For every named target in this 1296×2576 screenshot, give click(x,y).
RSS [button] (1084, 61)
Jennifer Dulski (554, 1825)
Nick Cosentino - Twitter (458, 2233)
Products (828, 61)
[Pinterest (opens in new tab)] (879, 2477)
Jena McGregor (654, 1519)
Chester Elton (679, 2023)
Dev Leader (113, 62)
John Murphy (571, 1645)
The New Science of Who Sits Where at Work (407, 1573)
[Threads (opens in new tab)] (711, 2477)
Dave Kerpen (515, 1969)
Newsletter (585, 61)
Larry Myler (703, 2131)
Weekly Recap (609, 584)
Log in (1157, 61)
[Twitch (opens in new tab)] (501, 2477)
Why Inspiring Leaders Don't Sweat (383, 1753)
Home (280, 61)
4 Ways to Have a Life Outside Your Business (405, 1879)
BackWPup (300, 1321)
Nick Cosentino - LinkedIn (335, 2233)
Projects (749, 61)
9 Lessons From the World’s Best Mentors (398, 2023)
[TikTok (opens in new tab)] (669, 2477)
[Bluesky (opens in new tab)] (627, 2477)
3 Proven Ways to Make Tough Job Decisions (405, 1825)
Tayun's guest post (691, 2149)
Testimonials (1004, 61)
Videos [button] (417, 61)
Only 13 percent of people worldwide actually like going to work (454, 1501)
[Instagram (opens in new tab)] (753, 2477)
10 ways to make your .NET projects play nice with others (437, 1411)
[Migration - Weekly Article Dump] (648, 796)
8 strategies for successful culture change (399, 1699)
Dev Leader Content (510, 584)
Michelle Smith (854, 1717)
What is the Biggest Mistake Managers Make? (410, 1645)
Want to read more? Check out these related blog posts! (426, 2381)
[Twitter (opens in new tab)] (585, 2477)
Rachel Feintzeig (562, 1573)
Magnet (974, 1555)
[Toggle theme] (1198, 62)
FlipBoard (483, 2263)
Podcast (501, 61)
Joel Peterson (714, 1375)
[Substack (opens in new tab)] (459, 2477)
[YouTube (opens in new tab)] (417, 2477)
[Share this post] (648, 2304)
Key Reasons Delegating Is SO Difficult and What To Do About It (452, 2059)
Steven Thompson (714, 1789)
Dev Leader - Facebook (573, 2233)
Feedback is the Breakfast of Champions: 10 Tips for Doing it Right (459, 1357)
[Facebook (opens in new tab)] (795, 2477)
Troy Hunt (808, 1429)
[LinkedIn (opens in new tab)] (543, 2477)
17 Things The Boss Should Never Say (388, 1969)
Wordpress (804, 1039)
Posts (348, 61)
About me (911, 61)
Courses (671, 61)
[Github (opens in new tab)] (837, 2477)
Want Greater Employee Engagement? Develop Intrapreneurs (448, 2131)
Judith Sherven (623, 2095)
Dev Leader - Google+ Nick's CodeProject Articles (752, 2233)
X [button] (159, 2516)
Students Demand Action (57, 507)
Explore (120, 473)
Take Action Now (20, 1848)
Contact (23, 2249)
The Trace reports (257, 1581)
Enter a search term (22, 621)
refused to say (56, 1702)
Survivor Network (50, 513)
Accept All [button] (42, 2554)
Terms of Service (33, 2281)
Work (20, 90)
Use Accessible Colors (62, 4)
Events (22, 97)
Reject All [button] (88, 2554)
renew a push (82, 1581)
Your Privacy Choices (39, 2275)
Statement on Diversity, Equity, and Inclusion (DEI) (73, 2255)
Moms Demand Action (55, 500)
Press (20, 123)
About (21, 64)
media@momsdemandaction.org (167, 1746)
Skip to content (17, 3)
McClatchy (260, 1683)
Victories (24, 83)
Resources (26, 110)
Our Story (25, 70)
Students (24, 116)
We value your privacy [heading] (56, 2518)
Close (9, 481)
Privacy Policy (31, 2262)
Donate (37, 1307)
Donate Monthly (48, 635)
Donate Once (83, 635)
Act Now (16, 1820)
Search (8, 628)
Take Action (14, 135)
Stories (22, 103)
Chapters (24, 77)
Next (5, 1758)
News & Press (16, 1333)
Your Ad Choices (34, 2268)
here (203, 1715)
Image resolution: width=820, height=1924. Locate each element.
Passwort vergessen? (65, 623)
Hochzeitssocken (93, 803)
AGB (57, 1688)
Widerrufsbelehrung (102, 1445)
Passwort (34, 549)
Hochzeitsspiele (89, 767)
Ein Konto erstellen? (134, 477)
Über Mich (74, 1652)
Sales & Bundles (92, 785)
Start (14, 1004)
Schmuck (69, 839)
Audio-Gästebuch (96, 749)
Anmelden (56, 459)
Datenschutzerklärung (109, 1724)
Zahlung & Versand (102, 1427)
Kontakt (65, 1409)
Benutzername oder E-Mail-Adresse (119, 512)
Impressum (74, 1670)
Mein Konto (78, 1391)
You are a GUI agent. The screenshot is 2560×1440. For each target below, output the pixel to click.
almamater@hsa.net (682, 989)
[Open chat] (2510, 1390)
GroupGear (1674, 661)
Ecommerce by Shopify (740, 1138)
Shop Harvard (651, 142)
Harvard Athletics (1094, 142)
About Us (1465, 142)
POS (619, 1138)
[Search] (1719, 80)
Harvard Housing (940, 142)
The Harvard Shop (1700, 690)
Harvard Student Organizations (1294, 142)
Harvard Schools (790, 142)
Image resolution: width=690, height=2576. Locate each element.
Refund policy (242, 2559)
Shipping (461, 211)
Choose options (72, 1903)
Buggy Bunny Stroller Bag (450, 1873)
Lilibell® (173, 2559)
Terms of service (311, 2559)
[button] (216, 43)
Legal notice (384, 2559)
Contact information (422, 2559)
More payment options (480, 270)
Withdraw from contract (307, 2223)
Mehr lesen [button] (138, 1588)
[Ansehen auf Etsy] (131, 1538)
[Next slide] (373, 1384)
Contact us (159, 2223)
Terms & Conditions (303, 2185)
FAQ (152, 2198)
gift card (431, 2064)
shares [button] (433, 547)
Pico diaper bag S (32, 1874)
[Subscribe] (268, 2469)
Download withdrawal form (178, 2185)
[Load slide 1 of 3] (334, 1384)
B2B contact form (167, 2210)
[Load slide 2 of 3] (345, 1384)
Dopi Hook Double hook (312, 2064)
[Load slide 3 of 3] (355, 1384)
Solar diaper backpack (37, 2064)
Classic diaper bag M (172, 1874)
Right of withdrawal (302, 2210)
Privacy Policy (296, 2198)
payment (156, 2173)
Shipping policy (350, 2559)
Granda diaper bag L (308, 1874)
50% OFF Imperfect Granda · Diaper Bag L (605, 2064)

● ● ● ●

All that is wanted is the run of lines from the start of the data through the line containing "10 ways to make", copied word for word.

For every named target in this 1296×2576 screenshot, give click(x,y).
RSS [button] (1084, 61)
Jennifer Dulski (554, 1825)
Nick Cosentino - Twitter (458, 2233)
Products (828, 61)
[Pinterest (opens in new tab)] (879, 2477)
Jena McGregor (654, 1519)
Chester Elton (679, 2023)
Dev Leader (113, 62)
John Murphy (571, 1645)
The New Science of Who Sits Where at Work (407, 1573)
[Threads (opens in new tab)] (711, 2477)
Dave Kerpen (515, 1969)
Newsletter (585, 61)
Larry Myler (703, 2131)
Weekly Recap (609, 584)
Log in (1157, 61)
[Twitch (opens in new tab)] (501, 2477)
Why Inspiring Leaders Don't Sweat (383, 1753)
Home (280, 61)
4 Ways to Have a Life Outside Your Business (405, 1879)
BackWPup (300, 1321)
Nick Cosentino - LinkedIn (335, 2233)
Projects (749, 61)
9 Lessons From the World’s Best Mentors (398, 2023)
[TikTok (opens in new tab)] (669, 2477)
[Bluesky (opens in new tab)] (627, 2477)
3 Proven Ways to Make Tough Job Decisions (405, 1825)
Tayun's guest post (691, 2149)
Testimonials (1004, 61)
Videos [button] (417, 61)
Only 13 percent of people worldwide actually like going to work (454, 1501)
[Instagram (opens in new tab)] (753, 2477)
10 ways to make your .NET projects play nice with others (437, 1411)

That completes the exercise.